Brief ▸
From the entries that follow, list every line in which the string "screenshot" appears.

Records to use ▸
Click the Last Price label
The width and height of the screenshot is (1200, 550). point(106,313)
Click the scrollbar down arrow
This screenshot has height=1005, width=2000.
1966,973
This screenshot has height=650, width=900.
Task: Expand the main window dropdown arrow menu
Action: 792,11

Exercise response ▸
The width and height of the screenshot is (1200, 550). point(106,313)
This screenshot has height=1005, width=2000.
This screenshot has height=650, width=900.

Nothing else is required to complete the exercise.